Gros comme un pot de yaourt
L’événement, aussi rare qu’alléchant, repose sur les épaules d’un amoureux de l’instrument, Cédric Costantino, qui a réuni autour de lui d’autres interprètes convaincus ainsi qu’une poignée de musiciens (percussions et flûtes) pour accompagner l’entreprise. Le programme de cet ensemble baptisé Galileo Galilei a la vertu d’illustrer l’élégance discrète du cervelas, qui plus est dans toutes ses tessitures: du minuscule soprano – sa taille ne dépasse pas celle d’un gobelet de yaourt – à l’alto; du baryton à la basse, qui atteint 28 centimètres de hauteur. Le répertoire de danses et chansons populaires de la Renaissance italienne et française agrémente le menu, tout comme des pièces choisies de l’Espagnol Francisco Guerrero, de l’Allemand Michael Praetorius et d’autres compositeurs encore.
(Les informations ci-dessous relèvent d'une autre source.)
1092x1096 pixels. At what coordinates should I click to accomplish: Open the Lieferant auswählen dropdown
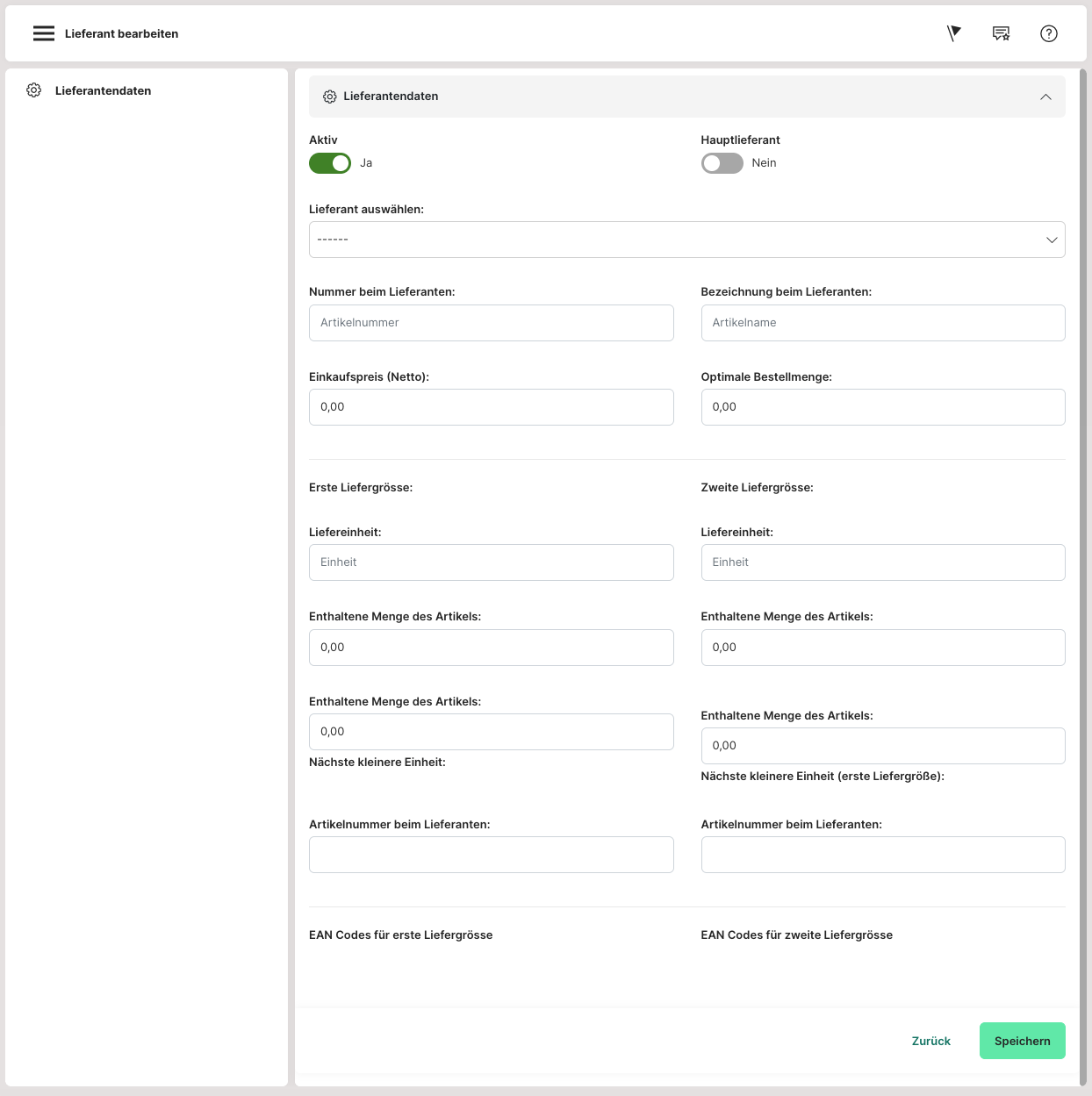point(686,240)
Tout un monde sonore va ainsi éclore en contrebas de la Vieille-Ville. Comment qualifier l’identité musicale à l’affiche? «On pourrait dire que l’instrument porte en lui l’esprit philosophique de son époque, explique Cédric Costantino. Joué en groupe, il fait raisonner cette harmonie chère aux penseurs du XVe et XVIe siècle. Ses sonorités douces et sa projection somme toute limitée s’accordent pleinement avec l’esprit de la Renaissance. Tout seul, on pourrait considérer le cervelas comme un vilain petit canard; plongé dans un ensemble il a les allures d’un cygne.»
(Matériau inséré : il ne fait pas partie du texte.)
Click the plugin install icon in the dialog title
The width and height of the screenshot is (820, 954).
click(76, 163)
Un tuyau long de 2,8 mètres
Ces traits distinctifs ont aimanté il y a quelques années le musicien, lorsqu’il en découvre les textures dans une anthologie sur la musique de la Renaissance publiée par le label Ricercar. Dans la foulée, Cédric Costantino a décidé de joindre cette passion à l’étude du clavecin, menée à la Haute Ecole de musique à Genève. Son enthousiasme a été d’ailleurs contagieux: son professeur de contrepoint ancien, Jean-Yves Haymoz, tout comme son épouse Christiane Haymoz, ont décidé de se frotter à leur tour à la double anche du cervelas. Et ils seront de la partie vendredi au temple de la Madeleine.
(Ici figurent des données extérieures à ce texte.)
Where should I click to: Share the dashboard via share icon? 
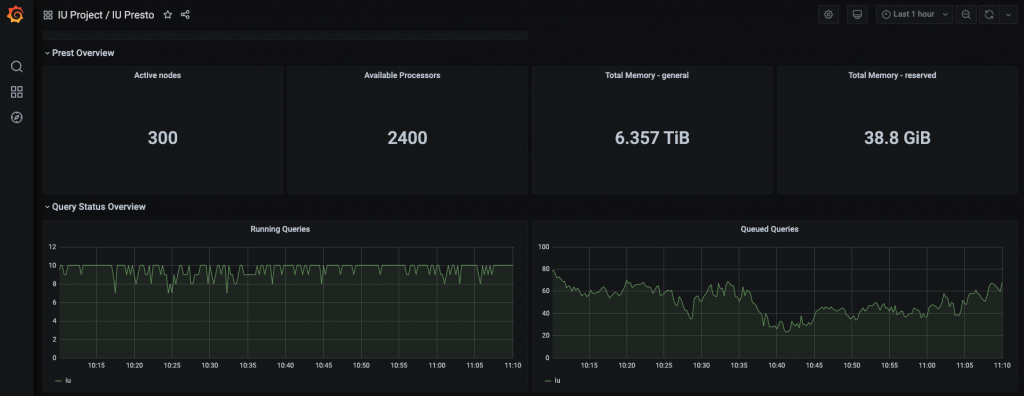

Mélomanes aguerris et curieux pourront ainsi redécouvrir l’étrange silhouette du disparu. Son corps central cylindrique en bois, plutôt trapu, avec ses trous sur lesquels se posent les doigts du musicien. Son long bec en métal aussi, qui fait un tour sur lui-même avant de partir vers la double anche. Et enfin, cachés derrière les parois boisées, ses 2,8 mètres de tuyaux (pour la tessiture basse), enroulés à neuf reprises autour de la base circulaire. Caractéristique, celle-ci, qui a valu probablement le nom à l’instrument: «Ces tuyaux pliés rappellent un chapelet de saucisses, note sur un ton amusé Cédric Costantino. Mais peut-être que l’appellation vient du fait que l’instrument est très sensible aux changements d’humidité et qu’il explose tel un cervelas sur le gril lorsque les sauts sont trop brusques.»